Is Levenshtein distance supposed to be
used as an absolute value?
It seems like it would depend on your requirements. (To clarify: Levenshtein distance is an absolute value, but as the OP pointed out, the raw value may not be as useful as for a given application as a measure that takes the length of the word into account. This is because we are really more interested in similarity than distance per se.)
I am using both Daitch-Mokotoff
soundexing and Damerau-Levenshtein to
find out if a user entry and a value
in the application are "the same".
Sounds like you're trying to determine whether the user intended their entry to be the same as a given data value?
Are you doing spell-checking? or conforming invalid input to a known set of values?
What are your priorities?
- Minimize false positives (try to make sure all suggested words are very "similar", and list of suggestions is short)
- Minimize false negatives (try to make sure that the string the user intended is in the list of suggestions, even if it makes the list long)
- Maximize average matching accuracy
You might end up using the Levenshtein distance in one way to determine whether a word should be offered in a suggestion list; and another way to determine how to order the suggestion list.

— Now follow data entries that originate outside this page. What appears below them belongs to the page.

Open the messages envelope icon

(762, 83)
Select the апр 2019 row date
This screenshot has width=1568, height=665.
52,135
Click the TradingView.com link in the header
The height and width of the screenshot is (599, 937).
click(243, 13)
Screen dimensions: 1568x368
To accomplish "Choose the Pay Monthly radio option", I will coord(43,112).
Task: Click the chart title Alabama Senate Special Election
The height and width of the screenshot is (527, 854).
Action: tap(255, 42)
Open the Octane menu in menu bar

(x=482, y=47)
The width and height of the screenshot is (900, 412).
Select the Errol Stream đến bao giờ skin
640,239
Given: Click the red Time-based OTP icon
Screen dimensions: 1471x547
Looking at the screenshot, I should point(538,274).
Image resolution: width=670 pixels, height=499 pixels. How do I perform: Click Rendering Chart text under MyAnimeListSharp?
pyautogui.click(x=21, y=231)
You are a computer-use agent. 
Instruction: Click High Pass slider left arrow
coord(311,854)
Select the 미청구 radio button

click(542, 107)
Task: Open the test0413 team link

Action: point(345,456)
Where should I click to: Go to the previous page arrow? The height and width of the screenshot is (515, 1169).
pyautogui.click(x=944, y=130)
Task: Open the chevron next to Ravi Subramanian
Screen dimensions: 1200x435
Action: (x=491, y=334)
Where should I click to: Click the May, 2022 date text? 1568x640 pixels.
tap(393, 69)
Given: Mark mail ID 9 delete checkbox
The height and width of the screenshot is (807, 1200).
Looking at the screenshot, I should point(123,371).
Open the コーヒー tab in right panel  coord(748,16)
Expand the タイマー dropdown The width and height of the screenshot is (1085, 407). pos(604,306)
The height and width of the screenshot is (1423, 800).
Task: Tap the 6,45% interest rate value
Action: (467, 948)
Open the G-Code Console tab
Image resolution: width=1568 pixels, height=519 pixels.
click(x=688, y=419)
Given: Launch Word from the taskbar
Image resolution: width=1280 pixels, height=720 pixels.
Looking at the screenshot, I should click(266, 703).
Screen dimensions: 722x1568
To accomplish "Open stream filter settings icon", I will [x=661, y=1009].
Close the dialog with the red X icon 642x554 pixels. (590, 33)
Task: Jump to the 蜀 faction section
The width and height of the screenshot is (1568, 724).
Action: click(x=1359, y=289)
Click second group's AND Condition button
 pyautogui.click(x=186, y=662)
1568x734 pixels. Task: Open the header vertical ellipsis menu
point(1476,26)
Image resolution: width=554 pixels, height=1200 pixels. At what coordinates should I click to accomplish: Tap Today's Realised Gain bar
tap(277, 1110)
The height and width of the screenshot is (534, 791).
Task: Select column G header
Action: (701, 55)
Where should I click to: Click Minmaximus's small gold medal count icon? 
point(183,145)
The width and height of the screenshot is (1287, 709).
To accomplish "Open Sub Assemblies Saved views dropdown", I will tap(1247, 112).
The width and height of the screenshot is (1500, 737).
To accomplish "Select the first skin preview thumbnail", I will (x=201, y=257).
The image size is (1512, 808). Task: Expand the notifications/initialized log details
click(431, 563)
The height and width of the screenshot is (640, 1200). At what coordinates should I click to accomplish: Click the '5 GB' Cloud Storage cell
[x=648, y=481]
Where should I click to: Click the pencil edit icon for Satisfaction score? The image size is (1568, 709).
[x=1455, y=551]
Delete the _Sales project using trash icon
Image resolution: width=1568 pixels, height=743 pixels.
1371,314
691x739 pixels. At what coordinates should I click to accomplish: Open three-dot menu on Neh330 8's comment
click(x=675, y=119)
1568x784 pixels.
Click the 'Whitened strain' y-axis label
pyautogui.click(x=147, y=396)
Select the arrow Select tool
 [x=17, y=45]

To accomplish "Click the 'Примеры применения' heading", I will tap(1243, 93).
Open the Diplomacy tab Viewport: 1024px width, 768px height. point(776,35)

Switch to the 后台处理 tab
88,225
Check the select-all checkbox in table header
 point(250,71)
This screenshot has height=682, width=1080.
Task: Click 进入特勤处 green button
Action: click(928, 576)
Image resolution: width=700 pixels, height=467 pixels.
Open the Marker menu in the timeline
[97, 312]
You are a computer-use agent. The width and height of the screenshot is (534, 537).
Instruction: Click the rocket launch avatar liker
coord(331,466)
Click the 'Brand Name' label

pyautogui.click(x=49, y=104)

It seems to me, if I've inferred your purpose correctly, that the core thing you want to measure is similarity rather than difference between two strings. As such, you could use Jaro or Jaro-Winkler distance, which takes into account the length of the strings and the number of characters in common:
The Jaro distance dj of two given
strings s1 and s2 is
(m / |s1| + m / |s2| + (m - t) / m) / 3
where:
- m is the number of matching characters
- t is the number of transpositions
Jaro–Winkler distance uses a prefix
scale p which gives more favourable
ratings to strings that match from the
beginning for a set prefix length l.